Studies in animals are essential in the understanding of disease processes and the development of new treatments. This is particularly the case where they utilise methods which cannot be applied to humans due to ethical and/or practical constraints. In psychiatry, animal studies have been heavily criticised due to concerns that the methods used, and results obtain, fail to translate to the clinical condition. Translating subjective, self-report measures used in the diagnosis of depression into valid animal models is not possible. In contrast, objective, neuropsychological methods provide a much more realistic starting point. This talk will describe results from our novel rodent behavioural tasks developed to more closely reflect the neuropsychological impairments reported in major depressive disorder (MDD). The work build on the clinical literature which shows how emotional states alter cognitive processes. These affective biases have been shown to influence a wide range of cognitive processes including learning and memory and decision-making. Animal studies now suggest that similar affective biases are observed across a wide range of species and tasks to quantify these biases may provide a novel approach to studying MDD. This presentation will include validation data for a wide range of antidepressant and pro-depressant manipulations. Dr Robinson will also discuss evidence which suggests that distinct neuropsychological mechanisms explain the differences in effects seen with delayed versus rapid onset antidepressants. The final part of the talk will discuss the relationship between affective biases and anticipation of reward and their possible roles in the symptoms of MDD.

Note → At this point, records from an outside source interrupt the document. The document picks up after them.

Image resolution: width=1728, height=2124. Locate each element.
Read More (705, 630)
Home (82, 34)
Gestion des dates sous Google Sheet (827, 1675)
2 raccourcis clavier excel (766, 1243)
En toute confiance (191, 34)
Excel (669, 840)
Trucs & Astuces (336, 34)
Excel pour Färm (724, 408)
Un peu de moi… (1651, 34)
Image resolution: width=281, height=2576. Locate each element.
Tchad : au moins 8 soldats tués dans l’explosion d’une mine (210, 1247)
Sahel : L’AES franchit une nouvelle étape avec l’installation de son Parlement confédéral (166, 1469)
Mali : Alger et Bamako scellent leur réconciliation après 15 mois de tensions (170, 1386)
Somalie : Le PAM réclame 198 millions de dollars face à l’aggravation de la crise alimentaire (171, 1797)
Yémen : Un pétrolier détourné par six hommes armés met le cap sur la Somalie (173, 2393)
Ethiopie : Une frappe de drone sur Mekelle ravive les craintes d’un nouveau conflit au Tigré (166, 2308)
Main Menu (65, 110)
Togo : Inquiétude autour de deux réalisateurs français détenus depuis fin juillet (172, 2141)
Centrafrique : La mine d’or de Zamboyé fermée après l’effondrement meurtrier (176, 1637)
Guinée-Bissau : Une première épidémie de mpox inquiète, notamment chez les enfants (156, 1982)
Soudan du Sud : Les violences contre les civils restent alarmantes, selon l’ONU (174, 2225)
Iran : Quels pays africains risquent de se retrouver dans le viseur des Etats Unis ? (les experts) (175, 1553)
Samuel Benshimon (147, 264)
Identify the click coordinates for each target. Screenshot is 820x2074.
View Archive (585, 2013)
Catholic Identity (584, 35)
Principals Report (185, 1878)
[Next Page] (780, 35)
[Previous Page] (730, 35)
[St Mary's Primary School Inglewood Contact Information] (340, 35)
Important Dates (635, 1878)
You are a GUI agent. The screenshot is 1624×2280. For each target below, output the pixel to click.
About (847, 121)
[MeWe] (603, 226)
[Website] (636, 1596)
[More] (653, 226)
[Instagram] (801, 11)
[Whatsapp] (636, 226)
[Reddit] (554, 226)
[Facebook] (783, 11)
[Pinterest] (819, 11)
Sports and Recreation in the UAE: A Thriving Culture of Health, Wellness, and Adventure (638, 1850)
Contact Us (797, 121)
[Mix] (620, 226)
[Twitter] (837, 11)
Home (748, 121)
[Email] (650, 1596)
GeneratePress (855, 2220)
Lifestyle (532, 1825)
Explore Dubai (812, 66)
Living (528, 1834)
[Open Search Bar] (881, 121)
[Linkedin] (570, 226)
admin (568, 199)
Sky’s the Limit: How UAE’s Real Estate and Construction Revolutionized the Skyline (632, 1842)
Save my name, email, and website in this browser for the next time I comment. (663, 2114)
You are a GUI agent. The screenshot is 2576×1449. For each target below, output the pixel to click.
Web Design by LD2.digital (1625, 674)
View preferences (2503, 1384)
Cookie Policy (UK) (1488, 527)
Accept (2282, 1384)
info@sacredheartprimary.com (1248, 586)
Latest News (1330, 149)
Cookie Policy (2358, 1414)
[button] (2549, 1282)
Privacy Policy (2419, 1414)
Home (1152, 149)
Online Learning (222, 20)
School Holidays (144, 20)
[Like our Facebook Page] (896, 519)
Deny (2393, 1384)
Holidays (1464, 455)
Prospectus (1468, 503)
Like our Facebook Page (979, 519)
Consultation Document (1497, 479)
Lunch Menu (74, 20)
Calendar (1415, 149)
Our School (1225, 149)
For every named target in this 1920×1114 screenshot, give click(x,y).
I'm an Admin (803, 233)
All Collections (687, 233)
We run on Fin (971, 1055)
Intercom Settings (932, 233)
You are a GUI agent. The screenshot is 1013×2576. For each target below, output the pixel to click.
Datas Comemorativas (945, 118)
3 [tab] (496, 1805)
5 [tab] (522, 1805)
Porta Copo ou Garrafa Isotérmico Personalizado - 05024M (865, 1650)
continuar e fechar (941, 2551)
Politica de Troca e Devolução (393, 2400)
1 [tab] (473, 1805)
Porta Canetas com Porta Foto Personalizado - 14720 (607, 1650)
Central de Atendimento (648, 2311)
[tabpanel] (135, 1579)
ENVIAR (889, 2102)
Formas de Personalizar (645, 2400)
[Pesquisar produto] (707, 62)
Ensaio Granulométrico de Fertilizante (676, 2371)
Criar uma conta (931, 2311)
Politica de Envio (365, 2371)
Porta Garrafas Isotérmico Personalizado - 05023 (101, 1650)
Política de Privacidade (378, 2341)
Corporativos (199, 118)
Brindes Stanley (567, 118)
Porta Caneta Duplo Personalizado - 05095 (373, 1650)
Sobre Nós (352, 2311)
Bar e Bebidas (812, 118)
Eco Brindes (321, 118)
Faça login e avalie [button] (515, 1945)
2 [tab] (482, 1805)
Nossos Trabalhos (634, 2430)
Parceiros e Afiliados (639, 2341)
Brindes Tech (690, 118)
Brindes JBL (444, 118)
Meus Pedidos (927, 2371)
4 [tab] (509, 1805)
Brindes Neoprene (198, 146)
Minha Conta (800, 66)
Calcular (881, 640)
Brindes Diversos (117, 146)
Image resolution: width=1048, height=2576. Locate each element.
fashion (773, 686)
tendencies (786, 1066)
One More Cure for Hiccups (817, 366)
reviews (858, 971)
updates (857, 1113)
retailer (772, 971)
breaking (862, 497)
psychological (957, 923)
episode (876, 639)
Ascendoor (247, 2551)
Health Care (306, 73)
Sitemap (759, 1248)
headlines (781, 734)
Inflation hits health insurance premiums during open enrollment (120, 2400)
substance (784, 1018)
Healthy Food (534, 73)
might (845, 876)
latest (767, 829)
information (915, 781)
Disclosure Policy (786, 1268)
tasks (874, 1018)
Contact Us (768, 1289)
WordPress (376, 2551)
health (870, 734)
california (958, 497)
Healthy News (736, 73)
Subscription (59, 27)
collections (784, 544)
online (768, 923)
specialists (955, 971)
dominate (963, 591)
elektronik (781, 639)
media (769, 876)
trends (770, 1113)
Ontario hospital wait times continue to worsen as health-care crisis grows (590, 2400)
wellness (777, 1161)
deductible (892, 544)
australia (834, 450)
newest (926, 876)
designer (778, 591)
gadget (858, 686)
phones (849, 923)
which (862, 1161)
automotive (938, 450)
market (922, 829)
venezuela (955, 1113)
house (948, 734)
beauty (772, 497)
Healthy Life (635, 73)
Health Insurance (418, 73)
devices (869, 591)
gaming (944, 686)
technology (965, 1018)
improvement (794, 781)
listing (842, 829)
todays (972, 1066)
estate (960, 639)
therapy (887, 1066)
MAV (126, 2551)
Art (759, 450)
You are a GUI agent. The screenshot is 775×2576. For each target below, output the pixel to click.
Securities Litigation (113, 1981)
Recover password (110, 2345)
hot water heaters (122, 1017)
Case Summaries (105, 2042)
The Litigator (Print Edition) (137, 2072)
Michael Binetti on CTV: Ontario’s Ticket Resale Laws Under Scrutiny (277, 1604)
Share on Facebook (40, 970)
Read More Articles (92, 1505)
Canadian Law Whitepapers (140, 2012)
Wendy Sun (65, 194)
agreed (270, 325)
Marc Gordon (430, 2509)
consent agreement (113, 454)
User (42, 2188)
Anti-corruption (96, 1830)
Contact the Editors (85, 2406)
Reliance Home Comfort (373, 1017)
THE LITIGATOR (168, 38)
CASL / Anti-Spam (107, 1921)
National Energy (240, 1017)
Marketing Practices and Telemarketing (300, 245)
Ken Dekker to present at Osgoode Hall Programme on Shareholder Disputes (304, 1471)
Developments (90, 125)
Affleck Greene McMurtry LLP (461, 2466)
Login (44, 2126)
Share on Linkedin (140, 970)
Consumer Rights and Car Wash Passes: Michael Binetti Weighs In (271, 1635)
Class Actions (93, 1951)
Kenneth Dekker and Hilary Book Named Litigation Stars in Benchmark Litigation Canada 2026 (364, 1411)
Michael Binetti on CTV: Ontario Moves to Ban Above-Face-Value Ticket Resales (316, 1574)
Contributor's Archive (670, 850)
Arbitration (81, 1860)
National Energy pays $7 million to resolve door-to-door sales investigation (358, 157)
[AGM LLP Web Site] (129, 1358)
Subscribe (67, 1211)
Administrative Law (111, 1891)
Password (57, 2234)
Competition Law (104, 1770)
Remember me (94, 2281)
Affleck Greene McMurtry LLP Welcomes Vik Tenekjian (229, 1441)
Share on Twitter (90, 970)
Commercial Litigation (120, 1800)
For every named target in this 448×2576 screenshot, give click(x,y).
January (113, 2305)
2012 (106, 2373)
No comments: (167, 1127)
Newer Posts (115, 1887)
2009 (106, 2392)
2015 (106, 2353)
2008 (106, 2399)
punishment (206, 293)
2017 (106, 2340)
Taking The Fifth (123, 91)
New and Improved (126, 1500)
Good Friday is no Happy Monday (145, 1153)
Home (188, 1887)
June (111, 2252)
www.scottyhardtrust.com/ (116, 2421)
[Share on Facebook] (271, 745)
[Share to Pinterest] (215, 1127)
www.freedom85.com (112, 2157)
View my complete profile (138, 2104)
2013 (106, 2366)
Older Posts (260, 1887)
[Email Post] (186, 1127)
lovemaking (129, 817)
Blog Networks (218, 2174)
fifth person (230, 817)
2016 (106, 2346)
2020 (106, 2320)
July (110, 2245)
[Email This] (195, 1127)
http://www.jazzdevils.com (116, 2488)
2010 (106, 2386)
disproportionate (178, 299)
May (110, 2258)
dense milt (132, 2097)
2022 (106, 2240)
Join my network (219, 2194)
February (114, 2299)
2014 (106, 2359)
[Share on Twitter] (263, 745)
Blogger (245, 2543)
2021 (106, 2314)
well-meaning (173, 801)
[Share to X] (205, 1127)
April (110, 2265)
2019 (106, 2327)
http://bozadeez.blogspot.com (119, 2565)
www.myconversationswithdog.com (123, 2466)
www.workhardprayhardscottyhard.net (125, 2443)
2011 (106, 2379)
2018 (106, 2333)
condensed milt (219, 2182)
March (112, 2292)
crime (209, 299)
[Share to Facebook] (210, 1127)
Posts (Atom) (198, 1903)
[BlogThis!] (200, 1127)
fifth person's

Dr Emma Robinson, University of Bristol, UK

Dr Emma Robinson, University of Bristol, UK

Emma completed her BSc(Hons) in Pharmacology in Bristol in 1995 and PhD in Psychopharmacology in 1999. In 2005, she was awarded an RCUK Academic Fellowship which included an opportunity to work at the University of Cambridge, Experimental Psychology Department. Now based in Bristol’s School of Physiology, Pharmacology and Neuroscience, Emma’s research focuses on studies to investigate the neural and neurochemical mediators of normal cognitive and emotional behaviour and how these may be disrupted in psychiatric disorders such as depression, anxiety and addiction. Her recent work has focused on the development and validation of novel methods to study emotional behaviour in rodents, in particular, investigating affective biases associated with mood disorders.